Collected data:
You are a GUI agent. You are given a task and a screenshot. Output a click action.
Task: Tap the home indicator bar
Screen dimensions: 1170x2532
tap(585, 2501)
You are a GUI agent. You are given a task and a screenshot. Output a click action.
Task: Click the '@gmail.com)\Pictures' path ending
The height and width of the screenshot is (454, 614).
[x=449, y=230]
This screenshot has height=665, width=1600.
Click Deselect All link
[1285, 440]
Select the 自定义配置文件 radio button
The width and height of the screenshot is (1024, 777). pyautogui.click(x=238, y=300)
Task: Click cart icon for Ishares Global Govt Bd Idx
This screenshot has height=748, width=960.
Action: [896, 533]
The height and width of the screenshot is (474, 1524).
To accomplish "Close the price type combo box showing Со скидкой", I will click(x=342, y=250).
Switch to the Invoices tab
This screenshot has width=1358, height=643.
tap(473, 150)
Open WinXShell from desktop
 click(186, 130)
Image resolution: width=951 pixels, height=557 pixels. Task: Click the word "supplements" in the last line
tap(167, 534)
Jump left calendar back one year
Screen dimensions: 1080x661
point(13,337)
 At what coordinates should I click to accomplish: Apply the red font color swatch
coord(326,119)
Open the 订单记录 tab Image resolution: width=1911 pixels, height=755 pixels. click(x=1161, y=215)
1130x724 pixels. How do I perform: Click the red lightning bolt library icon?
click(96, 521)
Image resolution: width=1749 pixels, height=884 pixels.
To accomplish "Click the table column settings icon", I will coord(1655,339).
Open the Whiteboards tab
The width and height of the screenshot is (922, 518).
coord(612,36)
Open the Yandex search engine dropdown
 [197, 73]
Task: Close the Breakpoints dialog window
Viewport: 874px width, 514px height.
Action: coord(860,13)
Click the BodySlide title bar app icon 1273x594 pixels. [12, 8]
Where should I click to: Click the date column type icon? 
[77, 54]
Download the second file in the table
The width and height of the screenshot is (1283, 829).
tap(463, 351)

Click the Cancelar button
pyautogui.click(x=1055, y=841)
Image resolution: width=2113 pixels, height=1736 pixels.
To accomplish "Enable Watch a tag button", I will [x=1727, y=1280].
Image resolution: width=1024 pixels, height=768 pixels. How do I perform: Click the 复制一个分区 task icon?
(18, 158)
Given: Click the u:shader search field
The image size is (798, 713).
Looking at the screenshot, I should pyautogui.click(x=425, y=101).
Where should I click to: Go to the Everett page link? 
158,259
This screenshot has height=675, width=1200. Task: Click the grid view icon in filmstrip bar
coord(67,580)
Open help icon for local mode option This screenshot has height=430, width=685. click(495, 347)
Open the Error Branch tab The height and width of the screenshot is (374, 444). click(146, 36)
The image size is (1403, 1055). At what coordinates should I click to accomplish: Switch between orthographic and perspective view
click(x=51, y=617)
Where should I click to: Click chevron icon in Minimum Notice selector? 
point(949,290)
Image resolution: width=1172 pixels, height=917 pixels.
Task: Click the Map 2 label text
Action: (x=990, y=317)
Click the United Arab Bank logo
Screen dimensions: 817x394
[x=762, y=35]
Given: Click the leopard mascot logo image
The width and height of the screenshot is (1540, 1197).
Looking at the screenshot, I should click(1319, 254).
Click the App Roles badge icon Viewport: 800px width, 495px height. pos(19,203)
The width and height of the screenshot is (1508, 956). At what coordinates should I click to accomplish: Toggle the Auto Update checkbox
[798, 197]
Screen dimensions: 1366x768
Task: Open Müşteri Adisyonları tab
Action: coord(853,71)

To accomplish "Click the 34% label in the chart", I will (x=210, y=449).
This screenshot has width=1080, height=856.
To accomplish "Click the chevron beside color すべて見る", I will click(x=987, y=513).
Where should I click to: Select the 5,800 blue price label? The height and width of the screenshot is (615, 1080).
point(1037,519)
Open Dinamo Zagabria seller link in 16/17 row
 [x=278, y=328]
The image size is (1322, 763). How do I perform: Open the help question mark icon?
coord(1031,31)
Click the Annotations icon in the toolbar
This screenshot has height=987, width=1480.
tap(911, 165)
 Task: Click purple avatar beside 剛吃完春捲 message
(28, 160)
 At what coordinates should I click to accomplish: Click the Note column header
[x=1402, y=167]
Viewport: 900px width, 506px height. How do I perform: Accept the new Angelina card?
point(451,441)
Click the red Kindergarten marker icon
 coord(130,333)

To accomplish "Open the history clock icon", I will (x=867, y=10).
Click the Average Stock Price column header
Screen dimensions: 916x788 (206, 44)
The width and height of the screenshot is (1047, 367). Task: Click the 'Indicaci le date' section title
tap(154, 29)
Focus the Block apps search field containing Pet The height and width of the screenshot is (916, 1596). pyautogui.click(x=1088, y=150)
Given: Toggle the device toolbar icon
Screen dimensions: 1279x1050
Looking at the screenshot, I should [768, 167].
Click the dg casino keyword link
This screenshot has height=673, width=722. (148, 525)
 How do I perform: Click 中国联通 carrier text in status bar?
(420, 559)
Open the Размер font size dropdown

Problem details
Go through the records and set each one down again, unchanged.

Exercise answer
You are a GUI agent. You are given a task and a screenshot. Output a click action.
Task: Tap the home indicator bar
Screen dimensions: 1170x2532
tap(585, 2501)
You are a GUI agent. You are given a task and a screenshot. Output a click action.
Task: Click the '@gmail.com)\Pictures' path ending
The height and width of the screenshot is (454, 614).
[x=449, y=230]
This screenshot has height=665, width=1600.
Click Deselect All link
[1285, 440]
Select the 自定义配置文件 radio button
The width and height of the screenshot is (1024, 777). pyautogui.click(x=238, y=300)
Task: Click cart icon for Ishares Global Govt Bd Idx
This screenshot has height=748, width=960.
Action: [896, 533]
The height and width of the screenshot is (474, 1524).
To accomplish "Close the price type combo box showing Со скидкой", I will click(x=342, y=250).
Switch to the Invoices tab
This screenshot has width=1358, height=643.
tap(473, 150)
Open WinXShell from desktop
 click(186, 130)
Image resolution: width=951 pixels, height=557 pixels. Task: Click the word "supplements" in the last line
tap(167, 534)
Jump left calendar back one year
Screen dimensions: 1080x661
point(13,337)
 At what coordinates should I click to accomplish: Apply the red font color swatch
coord(326,119)
Open the 订单记录 tab Image resolution: width=1911 pixels, height=755 pixels. click(x=1161, y=215)
1130x724 pixels. How do I perform: Click the red lightning bolt library icon?
click(96, 521)
Image resolution: width=1749 pixels, height=884 pixels.
To accomplish "Click the table column settings icon", I will coord(1655,339).
Open the Whiteboards tab
The width and height of the screenshot is (922, 518).
coord(612,36)
Open the Yandex search engine dropdown
 [197, 73]
Task: Close the Breakpoints dialog window
Viewport: 874px width, 514px height.
Action: coord(860,13)
Click the BodySlide title bar app icon 1273x594 pixels. [12, 8]
Where should I click to: Click the date column type icon? 
[77, 54]
Download the second file in the table
The width and height of the screenshot is (1283, 829).
tap(463, 351)

Click the Cancelar button
pyautogui.click(x=1055, y=841)
Image resolution: width=2113 pixels, height=1736 pixels.
To accomplish "Enable Watch a tag button", I will [x=1727, y=1280].
Image resolution: width=1024 pixels, height=768 pixels. How do I perform: Click the 复制一个分区 task icon?
(18, 158)
Given: Click the u:shader search field
The image size is (798, 713).
Looking at the screenshot, I should pyautogui.click(x=425, y=101).
Where should I click to: Go to the Everett page link? 
158,259
This screenshot has height=675, width=1200. Task: Click the grid view icon in filmstrip bar
coord(67,580)
Open help icon for local mode option This screenshot has height=430, width=685. click(495, 347)
Open the Error Branch tab The height and width of the screenshot is (374, 444). click(146, 36)
The image size is (1403, 1055). At what coordinates should I click to accomplish: Switch between orthographic and perspective view
click(x=51, y=617)
Where should I click to: Click chevron icon in Minimum Notice selector? 
point(949,290)
Image resolution: width=1172 pixels, height=917 pixels.
Task: Click the Map 2 label text
Action: (x=990, y=317)
Click the United Arab Bank logo
Screen dimensions: 817x394
[x=762, y=35]
Given: Click the leopard mascot logo image
The width and height of the screenshot is (1540, 1197).
Looking at the screenshot, I should click(1319, 254).
Click the App Roles badge icon Viewport: 800px width, 495px height. pos(19,203)
The width and height of the screenshot is (1508, 956). At what coordinates should I click to accomplish: Toggle the Auto Update checkbox
[798, 197]
Screen dimensions: 1366x768
Task: Open Müşteri Adisyonları tab
Action: coord(853,71)

To accomplish "Click the 34% label in the chart", I will (x=210, y=449).
This screenshot has width=1080, height=856.
To accomplish "Click the chevron beside color すべて見る", I will click(x=987, y=513).
Where should I click to: Select the 5,800 blue price label? The height and width of the screenshot is (615, 1080).
point(1037,519)
Open Dinamo Zagabria seller link in 16/17 row
 [x=278, y=328]
The image size is (1322, 763). How do I perform: Open the help question mark icon?
coord(1031,31)
Click the Annotations icon in the toolbar
This screenshot has height=987, width=1480.
tap(911, 165)
 Task: Click purple avatar beside 剛吃完春捲 message
(28, 160)
 At what coordinates should I click to accomplish: Click the Note column header
[x=1402, y=167]
Viewport: 900px width, 506px height. How do I perform: Accept the new Angelina card?
point(451,441)
Click the red Kindergarten marker icon
 coord(130,333)

To accomplish "Open the history clock icon", I will (x=867, y=10).
Click the Average Stock Price column header
Screen dimensions: 916x788 (206, 44)
The width and height of the screenshot is (1047, 367). Task: Click the 'Indicaci le date' section title
tap(154, 29)
Focus the Block apps search field containing Pet The height and width of the screenshot is (916, 1596). pyautogui.click(x=1088, y=150)
Given: Toggle the device toolbar icon
Screen dimensions: 1279x1050
Looking at the screenshot, I should [768, 167].
Click the dg casino keyword link
This screenshot has height=673, width=722. (148, 525)
 How do I perform: Click 中国联通 carrier text in status bar?
(420, 559)
Open the Размер font size dropdown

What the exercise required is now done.